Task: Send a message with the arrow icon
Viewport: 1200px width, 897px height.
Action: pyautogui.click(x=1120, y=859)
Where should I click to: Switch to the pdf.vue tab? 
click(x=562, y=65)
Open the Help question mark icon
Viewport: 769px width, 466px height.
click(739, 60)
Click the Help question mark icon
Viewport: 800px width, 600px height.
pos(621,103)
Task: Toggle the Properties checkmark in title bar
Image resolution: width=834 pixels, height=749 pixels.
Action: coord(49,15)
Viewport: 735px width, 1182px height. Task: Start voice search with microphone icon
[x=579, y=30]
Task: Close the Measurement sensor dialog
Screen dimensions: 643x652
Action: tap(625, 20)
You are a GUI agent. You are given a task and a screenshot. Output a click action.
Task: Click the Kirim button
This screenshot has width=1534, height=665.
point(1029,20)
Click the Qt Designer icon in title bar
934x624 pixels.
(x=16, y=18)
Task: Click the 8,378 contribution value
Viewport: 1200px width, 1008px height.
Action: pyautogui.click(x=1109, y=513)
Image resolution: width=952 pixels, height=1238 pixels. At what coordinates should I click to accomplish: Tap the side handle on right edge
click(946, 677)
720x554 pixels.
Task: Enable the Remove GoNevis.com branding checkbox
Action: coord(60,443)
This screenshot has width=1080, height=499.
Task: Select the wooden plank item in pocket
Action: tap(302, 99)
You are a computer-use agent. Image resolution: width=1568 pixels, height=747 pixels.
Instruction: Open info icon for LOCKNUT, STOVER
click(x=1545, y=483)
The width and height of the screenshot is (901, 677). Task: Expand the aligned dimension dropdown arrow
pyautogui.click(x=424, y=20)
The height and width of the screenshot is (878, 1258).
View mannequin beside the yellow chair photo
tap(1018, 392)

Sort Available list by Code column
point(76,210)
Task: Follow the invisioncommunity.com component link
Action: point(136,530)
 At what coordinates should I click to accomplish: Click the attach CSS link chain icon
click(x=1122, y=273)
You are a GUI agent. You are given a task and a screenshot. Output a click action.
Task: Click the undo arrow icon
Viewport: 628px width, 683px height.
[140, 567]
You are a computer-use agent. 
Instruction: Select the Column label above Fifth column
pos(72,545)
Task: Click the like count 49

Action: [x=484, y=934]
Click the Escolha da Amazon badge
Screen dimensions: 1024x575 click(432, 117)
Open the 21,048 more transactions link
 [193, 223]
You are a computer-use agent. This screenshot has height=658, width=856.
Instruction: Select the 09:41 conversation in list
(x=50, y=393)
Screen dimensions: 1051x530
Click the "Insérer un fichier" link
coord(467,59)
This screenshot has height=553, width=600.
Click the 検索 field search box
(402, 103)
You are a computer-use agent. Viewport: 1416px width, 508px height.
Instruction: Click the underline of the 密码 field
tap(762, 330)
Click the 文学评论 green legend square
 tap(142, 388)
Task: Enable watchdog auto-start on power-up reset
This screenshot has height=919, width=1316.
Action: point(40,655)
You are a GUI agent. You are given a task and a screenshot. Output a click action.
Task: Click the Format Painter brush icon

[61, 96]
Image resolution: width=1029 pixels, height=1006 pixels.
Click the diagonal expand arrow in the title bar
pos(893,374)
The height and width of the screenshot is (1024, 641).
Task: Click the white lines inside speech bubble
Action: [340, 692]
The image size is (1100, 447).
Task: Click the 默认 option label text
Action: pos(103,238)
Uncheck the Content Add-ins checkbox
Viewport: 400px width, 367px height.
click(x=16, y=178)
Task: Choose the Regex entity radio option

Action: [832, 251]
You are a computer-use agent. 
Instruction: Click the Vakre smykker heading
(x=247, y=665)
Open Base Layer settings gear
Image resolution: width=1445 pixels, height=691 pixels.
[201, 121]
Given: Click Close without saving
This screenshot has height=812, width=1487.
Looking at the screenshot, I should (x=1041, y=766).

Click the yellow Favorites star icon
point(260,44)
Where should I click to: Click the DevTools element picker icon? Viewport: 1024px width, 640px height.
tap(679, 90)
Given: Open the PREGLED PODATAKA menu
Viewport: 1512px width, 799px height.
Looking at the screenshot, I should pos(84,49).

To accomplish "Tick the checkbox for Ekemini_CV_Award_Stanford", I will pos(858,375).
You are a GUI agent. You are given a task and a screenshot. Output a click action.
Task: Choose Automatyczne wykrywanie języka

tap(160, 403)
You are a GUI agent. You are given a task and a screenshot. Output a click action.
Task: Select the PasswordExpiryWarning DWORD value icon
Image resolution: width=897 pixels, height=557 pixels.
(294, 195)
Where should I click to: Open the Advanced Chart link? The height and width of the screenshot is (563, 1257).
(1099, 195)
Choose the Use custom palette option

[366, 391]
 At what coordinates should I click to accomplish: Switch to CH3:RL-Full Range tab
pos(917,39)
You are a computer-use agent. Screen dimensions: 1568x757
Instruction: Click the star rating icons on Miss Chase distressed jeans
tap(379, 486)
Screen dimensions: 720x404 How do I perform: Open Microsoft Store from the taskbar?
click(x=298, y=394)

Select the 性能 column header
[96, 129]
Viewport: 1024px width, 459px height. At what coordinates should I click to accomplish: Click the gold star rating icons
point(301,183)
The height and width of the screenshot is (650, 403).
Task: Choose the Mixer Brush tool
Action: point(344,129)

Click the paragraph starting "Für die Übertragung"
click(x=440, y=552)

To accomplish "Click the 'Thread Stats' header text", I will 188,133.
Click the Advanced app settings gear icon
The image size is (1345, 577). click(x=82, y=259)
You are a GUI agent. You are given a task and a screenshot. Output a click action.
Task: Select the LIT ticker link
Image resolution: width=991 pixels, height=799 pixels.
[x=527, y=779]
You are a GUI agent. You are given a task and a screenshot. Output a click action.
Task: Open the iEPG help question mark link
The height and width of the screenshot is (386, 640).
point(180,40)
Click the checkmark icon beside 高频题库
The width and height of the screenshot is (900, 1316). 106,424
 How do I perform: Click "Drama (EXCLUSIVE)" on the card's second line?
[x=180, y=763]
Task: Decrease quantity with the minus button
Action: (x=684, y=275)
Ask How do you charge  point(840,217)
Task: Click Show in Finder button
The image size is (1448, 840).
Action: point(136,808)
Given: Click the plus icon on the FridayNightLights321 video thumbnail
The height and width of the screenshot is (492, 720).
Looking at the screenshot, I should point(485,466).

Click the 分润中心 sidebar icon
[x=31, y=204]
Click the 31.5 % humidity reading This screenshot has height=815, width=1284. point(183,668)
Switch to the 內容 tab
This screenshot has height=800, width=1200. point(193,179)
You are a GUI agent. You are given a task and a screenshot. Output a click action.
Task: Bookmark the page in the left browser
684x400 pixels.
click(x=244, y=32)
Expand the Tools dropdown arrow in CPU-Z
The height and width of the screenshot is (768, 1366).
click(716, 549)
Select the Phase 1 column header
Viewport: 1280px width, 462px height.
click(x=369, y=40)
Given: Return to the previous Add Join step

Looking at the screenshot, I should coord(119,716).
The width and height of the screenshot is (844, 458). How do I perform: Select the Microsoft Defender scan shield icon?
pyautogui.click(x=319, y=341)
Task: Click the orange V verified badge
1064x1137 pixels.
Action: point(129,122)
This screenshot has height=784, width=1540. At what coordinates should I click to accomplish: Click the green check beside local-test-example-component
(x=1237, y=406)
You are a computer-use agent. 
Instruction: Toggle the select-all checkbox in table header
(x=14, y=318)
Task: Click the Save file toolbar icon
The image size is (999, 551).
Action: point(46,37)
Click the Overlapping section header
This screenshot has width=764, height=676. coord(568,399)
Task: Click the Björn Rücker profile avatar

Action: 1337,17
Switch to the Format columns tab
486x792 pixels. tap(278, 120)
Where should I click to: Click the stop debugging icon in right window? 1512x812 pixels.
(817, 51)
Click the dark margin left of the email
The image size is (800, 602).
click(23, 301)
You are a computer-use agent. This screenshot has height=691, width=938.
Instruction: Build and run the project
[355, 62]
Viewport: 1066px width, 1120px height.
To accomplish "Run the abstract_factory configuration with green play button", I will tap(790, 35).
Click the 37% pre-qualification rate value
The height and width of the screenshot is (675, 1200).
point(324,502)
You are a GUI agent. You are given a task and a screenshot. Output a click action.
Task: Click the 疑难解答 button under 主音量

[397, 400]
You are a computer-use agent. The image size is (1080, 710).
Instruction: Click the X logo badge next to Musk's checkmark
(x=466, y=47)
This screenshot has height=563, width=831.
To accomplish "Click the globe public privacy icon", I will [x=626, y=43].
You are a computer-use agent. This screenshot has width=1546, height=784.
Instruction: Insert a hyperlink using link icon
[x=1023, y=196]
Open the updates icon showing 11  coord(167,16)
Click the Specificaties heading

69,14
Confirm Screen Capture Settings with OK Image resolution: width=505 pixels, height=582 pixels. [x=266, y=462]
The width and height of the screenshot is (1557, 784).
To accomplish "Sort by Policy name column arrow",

○ ○ ○ ○ ○ ○ ○

What needs to be done:
Check each line of the entries for the string "Close". Copy the lines that have it.

Response to this exercise:
Task: Close the Measurement sensor dialog
Given: Click Close without saving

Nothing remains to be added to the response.